Tekrar merhaba..
Umarım beğenirsiniz ve düşüncelerinizi de paylaşırsınız.Bölümlere özel şarkılar öneremiyorum çünkü, araştırdığım halde, bölümü tam anlamıyla anlatan bir şarkı bulmak benim için imkansız bir hale geliyor.
Yinede ilk bölüme özel bir şarkı önerisi isterseniz: Rosé-Gone- şarkısı beni huzurlu hissettiren, kafamı sakinleştiren bir ses tonuna sahipti. Ama dediğim gibi bölüme uygun değil, yazara uygun bir şarkı önerisi olur sanırım :)
Şimdi şuraya başlama tarihlerinizi alalım ve hemen okumaya başlayalım.
Keyifli okumalar...
Bir Manolya serüveni...
Toprağın altına giren herkes ölmez. Savaşıp yaşatacaktım, kalın ve sert olan o duvarı aşıp insanlardan ayrışacaktım. Yıkacakdım o duvarı, geçecektim karşı tarafa, istediğim yer orasıydı. Gözü kara, yükü ağır, bedenden çok yürekten girenlerin, ruhunu yaşatmak için ölenlerin tarafıydı...
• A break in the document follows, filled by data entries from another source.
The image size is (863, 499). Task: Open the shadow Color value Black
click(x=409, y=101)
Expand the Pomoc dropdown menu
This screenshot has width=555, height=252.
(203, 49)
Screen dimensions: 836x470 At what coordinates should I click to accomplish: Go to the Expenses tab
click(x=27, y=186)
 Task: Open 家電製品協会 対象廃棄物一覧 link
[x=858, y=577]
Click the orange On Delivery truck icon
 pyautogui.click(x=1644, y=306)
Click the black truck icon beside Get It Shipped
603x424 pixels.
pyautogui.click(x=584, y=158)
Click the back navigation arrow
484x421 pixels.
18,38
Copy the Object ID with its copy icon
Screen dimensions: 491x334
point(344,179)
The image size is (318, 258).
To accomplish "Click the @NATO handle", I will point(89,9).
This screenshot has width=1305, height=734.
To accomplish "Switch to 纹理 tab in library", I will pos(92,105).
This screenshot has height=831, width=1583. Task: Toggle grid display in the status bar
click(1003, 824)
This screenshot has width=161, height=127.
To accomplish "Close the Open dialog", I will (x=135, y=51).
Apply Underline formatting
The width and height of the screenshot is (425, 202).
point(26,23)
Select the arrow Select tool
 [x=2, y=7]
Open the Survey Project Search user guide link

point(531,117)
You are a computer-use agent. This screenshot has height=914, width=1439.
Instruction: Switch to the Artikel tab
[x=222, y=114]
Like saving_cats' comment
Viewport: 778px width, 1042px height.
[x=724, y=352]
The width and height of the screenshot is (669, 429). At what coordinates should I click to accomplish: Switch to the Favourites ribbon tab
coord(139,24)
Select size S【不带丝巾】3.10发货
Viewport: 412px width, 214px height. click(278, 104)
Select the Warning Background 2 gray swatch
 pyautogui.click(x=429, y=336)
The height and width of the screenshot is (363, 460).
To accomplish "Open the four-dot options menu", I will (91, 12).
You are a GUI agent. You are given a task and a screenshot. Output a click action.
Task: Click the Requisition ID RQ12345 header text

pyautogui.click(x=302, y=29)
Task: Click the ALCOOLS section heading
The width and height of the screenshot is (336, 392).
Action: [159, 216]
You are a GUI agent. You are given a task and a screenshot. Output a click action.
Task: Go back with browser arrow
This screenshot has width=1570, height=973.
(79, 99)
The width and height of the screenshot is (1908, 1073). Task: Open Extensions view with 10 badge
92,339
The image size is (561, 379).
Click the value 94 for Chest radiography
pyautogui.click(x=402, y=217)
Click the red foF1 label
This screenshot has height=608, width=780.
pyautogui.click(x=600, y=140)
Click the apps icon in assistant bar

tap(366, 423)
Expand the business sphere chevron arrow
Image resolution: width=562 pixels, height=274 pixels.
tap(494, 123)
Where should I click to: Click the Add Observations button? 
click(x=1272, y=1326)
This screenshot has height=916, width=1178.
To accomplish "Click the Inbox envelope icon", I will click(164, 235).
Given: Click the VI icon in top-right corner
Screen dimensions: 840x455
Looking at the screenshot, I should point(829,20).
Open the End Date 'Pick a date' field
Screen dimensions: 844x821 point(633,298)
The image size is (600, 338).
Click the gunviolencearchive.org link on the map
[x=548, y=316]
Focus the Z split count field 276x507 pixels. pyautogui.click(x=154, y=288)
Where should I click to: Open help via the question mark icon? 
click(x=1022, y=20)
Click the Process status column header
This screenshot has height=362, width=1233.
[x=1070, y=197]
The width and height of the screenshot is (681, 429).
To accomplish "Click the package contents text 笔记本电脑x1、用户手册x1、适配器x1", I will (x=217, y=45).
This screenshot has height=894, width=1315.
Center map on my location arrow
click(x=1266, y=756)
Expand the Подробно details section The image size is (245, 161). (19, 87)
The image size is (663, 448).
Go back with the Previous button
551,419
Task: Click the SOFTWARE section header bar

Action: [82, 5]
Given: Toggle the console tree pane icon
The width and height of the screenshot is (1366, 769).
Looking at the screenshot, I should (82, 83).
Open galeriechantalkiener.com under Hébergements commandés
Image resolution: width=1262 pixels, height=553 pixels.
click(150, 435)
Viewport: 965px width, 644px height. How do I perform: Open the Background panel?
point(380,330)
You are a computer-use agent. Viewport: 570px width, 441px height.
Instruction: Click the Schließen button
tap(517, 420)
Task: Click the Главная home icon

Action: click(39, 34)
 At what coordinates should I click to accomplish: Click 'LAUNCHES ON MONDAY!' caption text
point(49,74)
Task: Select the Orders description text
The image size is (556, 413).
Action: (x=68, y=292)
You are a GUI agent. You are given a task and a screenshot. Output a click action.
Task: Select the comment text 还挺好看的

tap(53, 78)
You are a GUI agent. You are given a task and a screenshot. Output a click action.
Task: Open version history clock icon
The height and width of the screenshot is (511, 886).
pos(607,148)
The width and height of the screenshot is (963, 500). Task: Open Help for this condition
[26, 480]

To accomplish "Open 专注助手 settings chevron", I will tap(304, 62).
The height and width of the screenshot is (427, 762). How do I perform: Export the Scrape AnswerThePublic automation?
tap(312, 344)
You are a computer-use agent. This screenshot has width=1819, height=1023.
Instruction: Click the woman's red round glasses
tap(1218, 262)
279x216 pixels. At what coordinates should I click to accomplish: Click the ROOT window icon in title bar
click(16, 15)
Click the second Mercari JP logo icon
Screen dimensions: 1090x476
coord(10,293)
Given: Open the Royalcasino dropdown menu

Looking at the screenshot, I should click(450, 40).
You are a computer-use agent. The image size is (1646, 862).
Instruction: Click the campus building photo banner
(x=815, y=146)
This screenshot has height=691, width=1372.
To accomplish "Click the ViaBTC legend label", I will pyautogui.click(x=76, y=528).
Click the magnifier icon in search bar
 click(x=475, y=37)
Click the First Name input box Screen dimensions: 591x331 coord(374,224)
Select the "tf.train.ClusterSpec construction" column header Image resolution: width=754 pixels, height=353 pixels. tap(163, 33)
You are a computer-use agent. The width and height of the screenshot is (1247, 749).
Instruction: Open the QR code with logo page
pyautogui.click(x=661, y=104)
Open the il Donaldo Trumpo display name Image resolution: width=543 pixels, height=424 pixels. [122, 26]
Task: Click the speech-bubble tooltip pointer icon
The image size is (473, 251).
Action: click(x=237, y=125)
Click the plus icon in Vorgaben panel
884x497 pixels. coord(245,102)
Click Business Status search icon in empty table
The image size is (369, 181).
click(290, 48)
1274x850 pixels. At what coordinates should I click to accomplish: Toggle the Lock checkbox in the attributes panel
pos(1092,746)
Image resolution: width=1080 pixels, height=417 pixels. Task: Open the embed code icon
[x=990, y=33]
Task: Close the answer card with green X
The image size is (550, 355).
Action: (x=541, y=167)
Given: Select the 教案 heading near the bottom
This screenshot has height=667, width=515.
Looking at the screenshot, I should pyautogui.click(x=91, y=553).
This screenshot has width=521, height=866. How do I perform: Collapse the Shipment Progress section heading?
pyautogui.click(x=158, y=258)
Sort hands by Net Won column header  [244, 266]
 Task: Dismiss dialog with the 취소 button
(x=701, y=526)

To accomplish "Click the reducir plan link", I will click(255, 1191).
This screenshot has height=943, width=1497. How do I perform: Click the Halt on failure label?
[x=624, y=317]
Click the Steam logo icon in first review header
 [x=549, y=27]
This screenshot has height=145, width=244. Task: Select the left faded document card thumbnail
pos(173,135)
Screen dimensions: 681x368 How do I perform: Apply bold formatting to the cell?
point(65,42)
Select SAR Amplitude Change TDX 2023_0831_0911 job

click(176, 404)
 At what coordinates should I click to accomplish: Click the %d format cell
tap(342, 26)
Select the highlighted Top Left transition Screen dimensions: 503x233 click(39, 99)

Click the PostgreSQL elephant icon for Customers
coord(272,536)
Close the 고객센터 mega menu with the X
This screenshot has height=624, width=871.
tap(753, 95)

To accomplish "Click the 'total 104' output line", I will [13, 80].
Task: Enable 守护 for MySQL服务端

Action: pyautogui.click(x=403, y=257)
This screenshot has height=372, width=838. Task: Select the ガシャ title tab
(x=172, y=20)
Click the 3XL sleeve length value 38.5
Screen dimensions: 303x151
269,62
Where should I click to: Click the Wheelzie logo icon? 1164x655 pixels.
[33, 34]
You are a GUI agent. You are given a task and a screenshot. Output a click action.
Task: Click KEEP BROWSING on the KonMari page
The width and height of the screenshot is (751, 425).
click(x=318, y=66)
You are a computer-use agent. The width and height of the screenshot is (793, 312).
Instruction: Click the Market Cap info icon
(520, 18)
Ölüm pahasına istiyordum onu, yaşamak için ölmeyi göze alacaktım. O ölmemişti, yaşatmıştı varlığını somutlaştıramayacağımız hissi.
''Almaşık yaprak,'' derdi bana.
Manolya idi adım. Yaprakları almaşık, ak çiçekli bir süs bitkisi. Adımı da o kurmuş zaten. Daha 9 yaşındaymış o zaman, annem elinde küçük bir bedeni taşırken, o isim ararmış bana. Süslü bir defteri varmış elinde, ak sayfalarına parlak ışığın değdiği bir gecede anlamlı bulmuş Manolya adını... O günden bugüne tamı tamına 19 yıl geçti.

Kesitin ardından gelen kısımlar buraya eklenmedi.